A further example of the Buddha’s advocacy of wise reflection is laid out in the Kālāma sutta (Numerical Discourses, A. 3, 65). In summary, the Buddha advises the Kālāmas to not rely on ten sources of belief. These are: the four sources of scriptural authority (texts, oral transmission, lineage and hearsay), the four bases of personal reasoning (logic, inference, cogitation and contemplation) and two examples of authoritative persons (exemplars and speakers). However he does encourage direct apprehension of what is skilful or unskilful in accordance with what is ‘praised by the wise’.[1] Belief in one’s own opinions therefore has to be balanced with the consensus of wise companions.

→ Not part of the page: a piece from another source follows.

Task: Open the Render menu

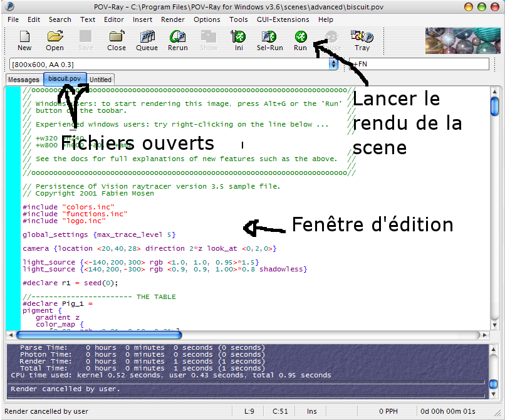Action: tap(173, 19)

Balance and connection between the interior and exterior domains is the key. All mental/emotional ‘interiors’ have sensory, communicable ‘exteriors’ and furthermore interiors and the exteriors affect and shape each other – and that means that we have to be conscious and responsible around that process. We can’t stop our deeds affecting our hearts and minds and that of others. We can’t prevent our attitudes, affirmations and inclinations from affecting the world. If we hold to a mind-set that transfers wish-fulfilment and authority to an exterior form, then belief in that is what happens, along with blind (or enforced) devotion. If on the other hand we negate the value of exterior forms, then suppression, iconoclasm and a society shorn of depth-values is what happens. Either that, or we must look for satisfaction through the senses or the intellect. But if, in that case, we hold to a mind-set that ascribes truth to our rational processes, then individual arrogance and the dismissal of social life is what happens: the great disbelievers can’t live in or engender a corporate transmission. The responsibility as always rests with bringing the interior and the exterior into harmony: individually we have to practise mutual respect, inquiry and individual humility; as a collective we need to keep referring to and working with each other. 

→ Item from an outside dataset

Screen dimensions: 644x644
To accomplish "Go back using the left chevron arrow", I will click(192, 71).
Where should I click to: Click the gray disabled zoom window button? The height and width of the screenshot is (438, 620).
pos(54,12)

Fortunately extreme positions don’t last long: one of the great disbelievers, Krishnamurti, was also a mystic, and a loving (and flawed) man who encouraged education as his corporate legacy. Maoism has been quietly replaced by secular materialism or spiritual observance – and life goes on as before. Protestants, Catholics, Buddhist and others get together to discuss ‘God as a verb’, the role of transcendence in the material world, or of spiritual community in an age of fragmentation.  With time, common sense surfaces and asks for both deep inquiry and collective action: does this attitude, speech or action lead to suffering, or not? If I affirm this set of words as the only truth, does this lead to conflict, or to the welfare of myself and others – or not? Because if the interior and the exterior don't meet at a place of value, society breaks down under the pressure of anxiety, loneliness, competition and alienation.  Our undefinable but shared religion therefore has to be the understanding and removal of suffering and stress, its teaching, affirmation and avowal, on any level, in any scenario. 





[1] Please see ‘In the Buddha’s Words’ by Bhikkhu Bodhi, Wisdom Publications 2005 for details.